Canada : quand des syndicalistes jouent aux capitalistes

Monopoly crédits Thomas Hawk (licence creative commons)

Le crédit d’impôt aux fonds de travailleurs ne se justifie plus.

Par Youri Chassin.
Un article de l’Institut économique de Montréal

Monopoly crédits Thomas Hawk (licence creative commons)
Monopoly crédits Thomas Hawk (licence creative commons)

En prévision de la campagne électorale de l’automne, le Parti libéral du Canada (PLC) et le Nouveau parti démocratique (NPD) se sont engagés à rétablir le crédit d’impôt fédéral pour les fonds de travailleurs, dont le gouvernement conservateur avait annoncé l’élimination progressive en 2013.

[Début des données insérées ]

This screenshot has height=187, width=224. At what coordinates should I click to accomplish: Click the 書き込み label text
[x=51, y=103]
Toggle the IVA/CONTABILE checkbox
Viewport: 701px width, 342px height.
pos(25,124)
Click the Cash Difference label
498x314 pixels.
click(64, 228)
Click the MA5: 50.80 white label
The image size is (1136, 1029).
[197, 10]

L’élimination de ce crédit d’impôt est pourtant une excellente décision puisqu’il ne donne pas les résultats escomptés. Initialement, cette mesure fiscale adoptée en 1983 (pour le Fonds de solidarité FTQ) et en 1995 (pour le Fondaction CSN) avait pour but d’encourager les fonds syndicaux à fournir un capital de risque à de petites et moyennes entreprises en démarrage. Ce crédit d’impôt leur conférait un avantage déloyal par rapport aux autres fonds de capital de risque, avantage justifié à l’époque par une supposée rareté des fonds de démarrage.

Seulement 11 %

En analysant les rapports financiers du Fonds de solidarité FTQ, l’Institut économique de Montréal a toutefois découvert le pot aux roses en 2013. Alors que le Fonds de solidarité se vantait de respecter la « norme du 60 % » de capital investi en démarrage, cette norme ne concernait pas tous les actifs. Dans les faits, le Fonds n’investissait pas 60 % en démarrage, ni même 50 %, mais seulement 11 % environ.

Cette estimation a d’ailleurs été corroborée par Patrick McQuilken, porte-parole du Fonds de solidarité, rapportant que « seulement 15 % de ses investissements servent de levier financier pour les PME québécoises ».

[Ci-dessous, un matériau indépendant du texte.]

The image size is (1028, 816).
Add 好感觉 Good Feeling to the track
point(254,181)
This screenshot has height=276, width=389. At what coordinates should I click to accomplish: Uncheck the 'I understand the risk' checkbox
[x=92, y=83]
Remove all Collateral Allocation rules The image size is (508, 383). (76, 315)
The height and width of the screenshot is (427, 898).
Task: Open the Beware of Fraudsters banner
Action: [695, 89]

La situation du Fondaction de la CSN ne doit pas être très différente. Il s’agit pourtant là de la seule justification aux crédits d’impôt consentis à ces fonds, si l’on estime par ailleurs que de tels projets devraient être encouragés autrement que par un environnement d’affaires favorable. Comme bien d’autres fonds communs «ordinaires», le Fonds de solidarité et Fondaction détiennent des obligations, des prêts, de l’immobilier et des actions de grandes entreprises comme Rona et Bombardier qui sont cotées en bourse et ne peuvent nullement être décrites comme des PME ou des « entreprises en démarrage ». Pourquoi les contribuables subventionnent-ils des compagnies bien établies qui n’ont rien à voir avec l’investissement en capital de risque à travers ces Fonds ?

Concurrence déloyale ?

En somme, les fonds de travailleurs jouissent d’avantages fiscaux qui leur permettent, dans un cas patent de concurrence déloyale, de conquérir des parts de marché du capital de risque aux dépens d’autres fonds de placement ordinaires qui ne profitent pas du même traitement fiscal préférentiel. Au lieu d’augmenter le capital de risque disponible, les fonds de travailleurs ne font simplement que remplacer d’autres fonds. Ils peuvent le faire sans être aussi efficaces, en raison de cette véritable subvention.

Par exemple, les employés de Fondaction CSN sont payés 56 semaines par année. Pas 52, mais bien 56. Cette paie de quatre semaines supplémentaires, prévue à la convention collective des employés de Fondaction, (section 22.05 a), s’appelle le « pécule ». Ce dernier est payé en plus des indemnités de vacances.

Plus rien ne justifie les privilèges qu’accordait le gouvernement aux fonds de travailleurs. Et revenir en arrière équivaudrait à appliquer pour une deuxième fois une idée dont on sait qu’elle est bien mauvaise.